§ **WHAT YOU NEED TO DO**
Give back exactly the line containing "October 2025 (17, 1750)" together with all the lines after it, ending at the final line below.

──────

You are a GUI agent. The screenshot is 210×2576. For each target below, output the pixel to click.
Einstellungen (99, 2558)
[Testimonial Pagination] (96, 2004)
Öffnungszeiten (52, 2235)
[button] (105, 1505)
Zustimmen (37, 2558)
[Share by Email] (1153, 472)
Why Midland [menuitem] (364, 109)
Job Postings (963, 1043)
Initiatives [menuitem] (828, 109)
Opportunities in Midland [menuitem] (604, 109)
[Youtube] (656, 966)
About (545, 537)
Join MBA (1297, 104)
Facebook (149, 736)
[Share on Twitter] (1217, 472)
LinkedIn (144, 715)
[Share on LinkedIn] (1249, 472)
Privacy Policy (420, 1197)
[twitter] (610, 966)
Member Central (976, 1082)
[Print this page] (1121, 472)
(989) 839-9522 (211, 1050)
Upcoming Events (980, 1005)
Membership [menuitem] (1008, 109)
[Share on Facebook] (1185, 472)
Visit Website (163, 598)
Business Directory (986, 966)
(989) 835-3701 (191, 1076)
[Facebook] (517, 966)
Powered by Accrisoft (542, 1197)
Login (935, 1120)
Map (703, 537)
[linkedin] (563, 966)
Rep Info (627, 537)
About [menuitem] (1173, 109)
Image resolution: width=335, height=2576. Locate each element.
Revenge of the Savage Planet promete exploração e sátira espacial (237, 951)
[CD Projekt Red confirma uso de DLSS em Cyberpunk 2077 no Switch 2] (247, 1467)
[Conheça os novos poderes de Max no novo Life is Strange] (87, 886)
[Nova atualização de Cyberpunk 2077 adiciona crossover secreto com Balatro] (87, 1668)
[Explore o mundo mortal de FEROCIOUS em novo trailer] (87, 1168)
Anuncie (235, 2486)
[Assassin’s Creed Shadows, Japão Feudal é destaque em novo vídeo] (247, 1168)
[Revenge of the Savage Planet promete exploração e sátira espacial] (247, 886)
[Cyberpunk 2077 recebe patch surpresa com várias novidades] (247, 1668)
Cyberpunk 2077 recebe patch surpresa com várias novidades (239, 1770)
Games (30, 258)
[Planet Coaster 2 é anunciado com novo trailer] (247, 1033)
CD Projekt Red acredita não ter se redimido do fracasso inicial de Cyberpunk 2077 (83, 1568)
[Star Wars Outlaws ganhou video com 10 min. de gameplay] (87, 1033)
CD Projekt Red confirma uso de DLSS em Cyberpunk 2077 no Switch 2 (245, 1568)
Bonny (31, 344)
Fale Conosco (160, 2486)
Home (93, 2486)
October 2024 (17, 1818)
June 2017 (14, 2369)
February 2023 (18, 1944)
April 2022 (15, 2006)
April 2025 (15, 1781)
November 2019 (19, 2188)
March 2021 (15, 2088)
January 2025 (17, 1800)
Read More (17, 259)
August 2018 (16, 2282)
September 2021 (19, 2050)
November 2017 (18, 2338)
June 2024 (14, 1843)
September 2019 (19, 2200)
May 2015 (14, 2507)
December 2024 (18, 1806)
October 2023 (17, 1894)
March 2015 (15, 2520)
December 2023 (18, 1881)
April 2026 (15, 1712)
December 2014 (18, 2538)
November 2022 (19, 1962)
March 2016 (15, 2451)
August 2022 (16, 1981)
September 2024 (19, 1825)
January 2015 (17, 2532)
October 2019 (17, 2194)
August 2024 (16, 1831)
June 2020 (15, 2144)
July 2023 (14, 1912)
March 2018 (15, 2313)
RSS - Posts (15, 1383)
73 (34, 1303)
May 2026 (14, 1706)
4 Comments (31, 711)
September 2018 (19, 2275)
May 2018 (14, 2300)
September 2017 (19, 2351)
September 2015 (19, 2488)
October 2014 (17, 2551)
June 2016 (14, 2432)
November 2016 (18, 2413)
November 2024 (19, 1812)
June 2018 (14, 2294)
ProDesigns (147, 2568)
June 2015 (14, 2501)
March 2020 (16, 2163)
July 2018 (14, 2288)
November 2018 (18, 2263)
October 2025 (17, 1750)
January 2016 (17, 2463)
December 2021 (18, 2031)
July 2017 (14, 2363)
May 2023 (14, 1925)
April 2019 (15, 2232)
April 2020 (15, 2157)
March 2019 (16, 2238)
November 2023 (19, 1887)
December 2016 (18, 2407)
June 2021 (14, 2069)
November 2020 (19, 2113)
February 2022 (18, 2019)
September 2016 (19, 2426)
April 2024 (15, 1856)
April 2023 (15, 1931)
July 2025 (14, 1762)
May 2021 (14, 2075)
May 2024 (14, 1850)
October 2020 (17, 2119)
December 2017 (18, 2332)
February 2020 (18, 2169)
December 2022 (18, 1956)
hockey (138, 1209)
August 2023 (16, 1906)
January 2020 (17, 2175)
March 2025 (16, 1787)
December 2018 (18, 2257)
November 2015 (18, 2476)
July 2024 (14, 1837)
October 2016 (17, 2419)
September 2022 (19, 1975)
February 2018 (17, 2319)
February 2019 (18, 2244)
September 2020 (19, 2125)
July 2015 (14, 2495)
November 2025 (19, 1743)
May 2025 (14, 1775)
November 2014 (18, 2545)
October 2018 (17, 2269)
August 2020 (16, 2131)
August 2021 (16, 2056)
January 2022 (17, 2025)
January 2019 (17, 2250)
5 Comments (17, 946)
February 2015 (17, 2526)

──────

§ **EXERCISE SOLUTION**
October 2025 (17, 1750)
January 2016 (17, 2463)
December 2021 (18, 2031)
July 2017 (14, 2363)
May 2023 (14, 1925)
April 2019 (15, 2232)
April 2020 (15, 2157)
March 2019 (16, 2238)
November 2023 (19, 1887)
December 2016 (18, 2407)
June 2021 (14, 2069)
November 2020 (19, 2113)
February 2022 (18, 2019)
September 2016 (19, 2426)
April 2024 (15, 1856)
April 2023 (15, 1931)
July 2025 (14, 1762)
May 2021 (14, 2075)
May 2024 (14, 1850)
October 2020 (17, 2119)
December 2017 (18, 2332)
February 2020 (18, 2169)
December 2022 (18, 1956)
hockey (138, 1209)
August 2023 (16, 1906)
January 2020 (17, 2175)
March 2025 (16, 1787)
December 2018 (18, 2257)
November 2015 (18, 2476)
July 2024 (14, 1837)
October 2016 (17, 2419)
September 2022 (19, 1975)
February 2018 (17, 2319)
February 2019 (18, 2244)
September 2020 (19, 2125)
July 2015 (14, 2495)
November 2025 (19, 1743)
May 2025 (14, 1775)
November 2014 (18, 2545)
October 2018 (17, 2269)
August 2020 (16, 2131)
August 2021 (16, 2056)
January 2022 (17, 2025)
January 2019 (17, 2250)
5 Comments (17, 946)
February 2015 (17, 2526)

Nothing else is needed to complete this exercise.